We passed a campsite with 5 tents on it, belonging to a group of kayakers, and soon were approaching South Point, the western end of Philip Edward Island. We even thought about camping on the same campsite we spent our last night on our PEI trip last year, but eventually found a nice campsite, not requiring any extensive carrying of our stuff just on the south site off South Point, close to a shallow channel between a rocky island.

Philip Edward Island and the Foxes, Ontario, July 31-August 06, 2011

Quickly I set up the tent and got whatever we needed for that night; the rest of the stuff we left in the canoe—we did not even need chairs as the rock had natural-made 'chairs'. Then we hopped in the canoe and paddled to the Chikanishing, put everything inside the car, chained the canoe to a sign post and drove to the town of Killarney. First we went to the LCBO store and got several cans of beer, then went to Pittfield's (quaint but overpriced country store) where we got a pack of sausages. We finally ordered French fries at Herbert's and consumed them, sitting in our traditional spot on the LCBO dock. We also got a block of ice so that I could enjoy the cold beer that last night. We got back to the Chikanishing as the sun started setting, so we had a very nice paddle to our campsite.
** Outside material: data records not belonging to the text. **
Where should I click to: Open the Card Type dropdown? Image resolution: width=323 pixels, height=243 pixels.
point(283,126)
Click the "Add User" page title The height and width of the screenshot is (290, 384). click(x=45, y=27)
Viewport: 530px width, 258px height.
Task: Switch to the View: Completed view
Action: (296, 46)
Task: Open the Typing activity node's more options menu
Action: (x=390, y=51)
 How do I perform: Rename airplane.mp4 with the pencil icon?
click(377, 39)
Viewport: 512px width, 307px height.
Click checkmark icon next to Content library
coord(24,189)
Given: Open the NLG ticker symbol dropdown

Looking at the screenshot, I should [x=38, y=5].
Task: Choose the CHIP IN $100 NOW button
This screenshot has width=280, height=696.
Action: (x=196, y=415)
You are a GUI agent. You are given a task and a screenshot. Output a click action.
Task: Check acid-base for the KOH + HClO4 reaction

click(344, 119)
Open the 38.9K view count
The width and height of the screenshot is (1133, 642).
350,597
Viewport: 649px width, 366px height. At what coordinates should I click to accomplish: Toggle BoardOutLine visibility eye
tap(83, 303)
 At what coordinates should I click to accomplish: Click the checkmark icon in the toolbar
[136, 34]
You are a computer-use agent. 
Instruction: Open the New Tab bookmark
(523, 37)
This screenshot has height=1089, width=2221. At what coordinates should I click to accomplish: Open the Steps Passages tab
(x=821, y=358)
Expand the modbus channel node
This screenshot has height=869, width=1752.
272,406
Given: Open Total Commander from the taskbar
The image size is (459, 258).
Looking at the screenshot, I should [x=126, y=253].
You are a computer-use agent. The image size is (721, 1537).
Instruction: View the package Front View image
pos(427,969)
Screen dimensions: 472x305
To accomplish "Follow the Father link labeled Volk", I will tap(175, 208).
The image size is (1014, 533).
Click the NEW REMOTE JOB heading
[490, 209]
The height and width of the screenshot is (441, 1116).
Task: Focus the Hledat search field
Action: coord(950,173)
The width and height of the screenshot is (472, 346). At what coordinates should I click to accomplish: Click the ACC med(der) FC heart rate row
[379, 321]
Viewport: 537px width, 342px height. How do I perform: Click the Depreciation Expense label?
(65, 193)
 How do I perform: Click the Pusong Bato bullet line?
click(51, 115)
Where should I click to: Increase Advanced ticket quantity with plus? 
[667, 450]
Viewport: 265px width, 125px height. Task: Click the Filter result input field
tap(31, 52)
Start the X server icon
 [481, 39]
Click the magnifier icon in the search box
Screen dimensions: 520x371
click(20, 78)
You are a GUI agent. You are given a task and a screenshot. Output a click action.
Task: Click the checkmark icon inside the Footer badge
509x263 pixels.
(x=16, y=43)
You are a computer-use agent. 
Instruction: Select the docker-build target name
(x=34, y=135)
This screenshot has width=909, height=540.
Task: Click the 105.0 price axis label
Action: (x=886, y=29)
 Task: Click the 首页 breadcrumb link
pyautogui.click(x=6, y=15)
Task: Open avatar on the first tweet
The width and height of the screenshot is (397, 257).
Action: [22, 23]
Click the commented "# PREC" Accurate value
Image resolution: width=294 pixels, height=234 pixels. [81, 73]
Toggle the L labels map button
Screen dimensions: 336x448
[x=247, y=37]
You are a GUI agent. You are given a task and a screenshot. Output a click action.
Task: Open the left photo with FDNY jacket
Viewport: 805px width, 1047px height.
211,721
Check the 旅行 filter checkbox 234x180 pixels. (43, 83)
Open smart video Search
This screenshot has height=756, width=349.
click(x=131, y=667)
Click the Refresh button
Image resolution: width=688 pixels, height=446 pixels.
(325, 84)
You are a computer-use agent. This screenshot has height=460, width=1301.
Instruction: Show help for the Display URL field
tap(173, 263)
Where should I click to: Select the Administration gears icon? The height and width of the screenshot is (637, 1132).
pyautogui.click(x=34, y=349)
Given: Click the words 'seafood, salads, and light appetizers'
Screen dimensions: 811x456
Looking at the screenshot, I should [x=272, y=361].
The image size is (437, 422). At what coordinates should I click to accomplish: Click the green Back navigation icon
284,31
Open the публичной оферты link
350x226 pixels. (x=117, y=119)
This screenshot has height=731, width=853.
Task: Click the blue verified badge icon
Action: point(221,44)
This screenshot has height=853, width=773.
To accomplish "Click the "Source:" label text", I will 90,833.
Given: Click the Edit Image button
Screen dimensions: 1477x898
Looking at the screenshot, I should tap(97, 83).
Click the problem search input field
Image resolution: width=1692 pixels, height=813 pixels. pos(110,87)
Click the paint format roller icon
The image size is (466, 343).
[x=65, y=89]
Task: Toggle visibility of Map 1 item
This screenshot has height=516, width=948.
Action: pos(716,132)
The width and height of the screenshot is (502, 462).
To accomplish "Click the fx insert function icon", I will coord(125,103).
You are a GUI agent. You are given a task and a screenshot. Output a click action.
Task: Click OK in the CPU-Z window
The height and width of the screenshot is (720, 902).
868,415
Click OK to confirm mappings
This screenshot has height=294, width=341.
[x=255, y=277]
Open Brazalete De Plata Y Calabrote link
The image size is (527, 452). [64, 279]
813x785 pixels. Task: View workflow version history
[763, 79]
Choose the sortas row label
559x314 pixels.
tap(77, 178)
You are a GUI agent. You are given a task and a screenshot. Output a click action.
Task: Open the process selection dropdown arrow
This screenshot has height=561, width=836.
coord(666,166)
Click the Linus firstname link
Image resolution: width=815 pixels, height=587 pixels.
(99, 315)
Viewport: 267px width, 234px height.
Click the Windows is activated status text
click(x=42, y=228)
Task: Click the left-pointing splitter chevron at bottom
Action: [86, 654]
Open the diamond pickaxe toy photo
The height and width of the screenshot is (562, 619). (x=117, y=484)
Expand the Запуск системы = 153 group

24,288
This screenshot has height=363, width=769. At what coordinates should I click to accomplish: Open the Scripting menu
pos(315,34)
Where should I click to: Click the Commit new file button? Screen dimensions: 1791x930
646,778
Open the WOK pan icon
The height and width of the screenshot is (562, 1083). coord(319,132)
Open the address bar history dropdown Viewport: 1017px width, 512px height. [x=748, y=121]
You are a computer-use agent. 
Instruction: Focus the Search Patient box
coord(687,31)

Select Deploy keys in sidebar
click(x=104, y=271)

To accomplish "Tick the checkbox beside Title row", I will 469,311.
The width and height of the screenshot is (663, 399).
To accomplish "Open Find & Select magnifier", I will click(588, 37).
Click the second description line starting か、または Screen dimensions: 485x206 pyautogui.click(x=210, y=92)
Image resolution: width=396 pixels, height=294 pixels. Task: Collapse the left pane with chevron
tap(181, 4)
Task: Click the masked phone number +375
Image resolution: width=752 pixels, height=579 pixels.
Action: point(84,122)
Philip Edward Island and the Foxes, Ontario, July 31-August 06, 2011

Although the sun was covered by clouds, they, in turn, created very interesting shapes and I took a lot of interesting photos. Catherine got a lot of fire wood and so we had a wonderful campfire and enjoyed tasty sausages with cold beer.

Philip Edward Island and the Foxes, Ontario, July 31-August 06, 2011

Later, as it became dark, we could see a number of lighthouses and TV tower lights. I set up my camera on a tripod and took many photos of the stars—I hoped to see more meteors (the Perseids), but did not see too many this year.

Philip Edward Island and the Foxes, Ontario, July 31-August 06, 2011

However, another celestial phenomenon awaited me—namely, the Northern Lights (Aurora Borealis): of course, they were nowhere as pronounced as those in the north, but still I could see the green light dancing, jumping from one part of the sky to another. I took plenty of photos and just hope some will turn out OK. Engrossed in this activity, I only went to bed about 5 am.

Philip Edward Island and the Foxes, Ontario, July 31-August 06, 2011

We slept till about 11 am on Saturday, August 6, 2011, but heard quite a few kayakers and canoeists passing by—the shallow channel between our campsite and a long rocky island, impassable for motorboats, make it a perfect route for lighter crafts. Eventually we got up and slowly loaded everything into the canoe—because we had already canoed some of our stuff the previous day, we did not have that much to pack.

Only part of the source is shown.